Wearable tech is a consumer trend frequently making headlines with the emergence of fitness bands, smartwatches, Google Glass, and even jewelry, but it’s now making its way into the enterprise.
It only makes sense – technology has become an integral part of our lives. Not only can wearable devices act as a natural extension of the smartphones we already use regularly, but they also are designed to provide and collect information in a more accessible way.
And people aren’t just buying the Apple Watch, Google Glass, FitBit and others though, but they’re actually able to afford them too. Google Glass sold out in a few hours after its initial launch in 2014, and the Apple Watch has already sold several million units since its April 2015 debut. According to Gartner, the wearable technology market will be worth $10 billion by next year.
Most of the focus is now on wrist-worn products, but wearable tech will also move to glasses, rings and fabric-embedded products. The whole goal of wearable technology is to enable users to access their messages, email, photos, and other items while on the go.

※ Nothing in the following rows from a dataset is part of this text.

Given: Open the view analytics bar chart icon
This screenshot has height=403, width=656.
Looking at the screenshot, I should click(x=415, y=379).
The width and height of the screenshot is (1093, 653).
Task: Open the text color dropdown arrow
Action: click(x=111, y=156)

Wearable technology’s promise is to be lightweight and slim, but also be easy to use, difficult to lose and something one can fashionably wear.
As time goes on, wearable technology will continue to advance and become smaller, lighter and more powerful. New battery and satellite technology will enable wearables to not only become smaller but also stay powered longer.
All the benefits of today’s wearable tech and the future promise of tomorrow’s wearable technology provide exciting market potential, but for many in the IT security sector, wearable technology is an area filled with fear and lots of questions.
IT Managers are already reeling with the impact of BYOD, and the thought of millions of small mobile devices communicating via battery-optimized communication technologies, such as Bluetooth Low Energy (BLE) and ZigBee – which is not visible by monitoring IP network traffic – is enough to drive many IT managers to the brink of insanity.
So what are the security issues with wearable technologies? Many would say that these issues can be divided into two types – hardware issues and software and app-related issues.
As already mentioned, many wearable technologies will utilize battery-optimized communication technologies, such as Bluetooth Low Energy (BLE) and ZigBee. Not only are these communication technologies hard to see via IP monitoring, but are also hackable.
Many wearable devices, such as FitBit and Apple Watch are meant to be worn all the time, which means one is less likely to lose the device, but also means the hardware has not been designed to prevent hacking if the device is lost or stolen. Additionally, much of the data stored on a lost or stolen wearable device can easily be retrieved. Experienced hackers can access a “Root” feature by attaching wearables to another computer and run certain commands through them, which can then give them access to the user’s information and updates.
Many wearable devices communicate with a smartphone, tablet or another mobile device, and like all other software, it is hackable, especially, if the software or app is not set-up for security, or has been compromised by malware or spyware.
Additionally, many wearable devices are set up as “Public” by default. This means that the data on the device is open to public access. To prevent outside access, always ensure this setting is off so your data stays private.
Like any mobile device communicating and sharing data, the software or app doing the sharing can be hacked in various ways. Having secure messaging like TigerText and anti-virus software will help keep your data secure on wearable devices and the mobile devices they are communicating with.
Wearable technology offers some exciting features and user benefits, but like any technology it needs to be set up, used correctly and protected with secure-minded software and apps.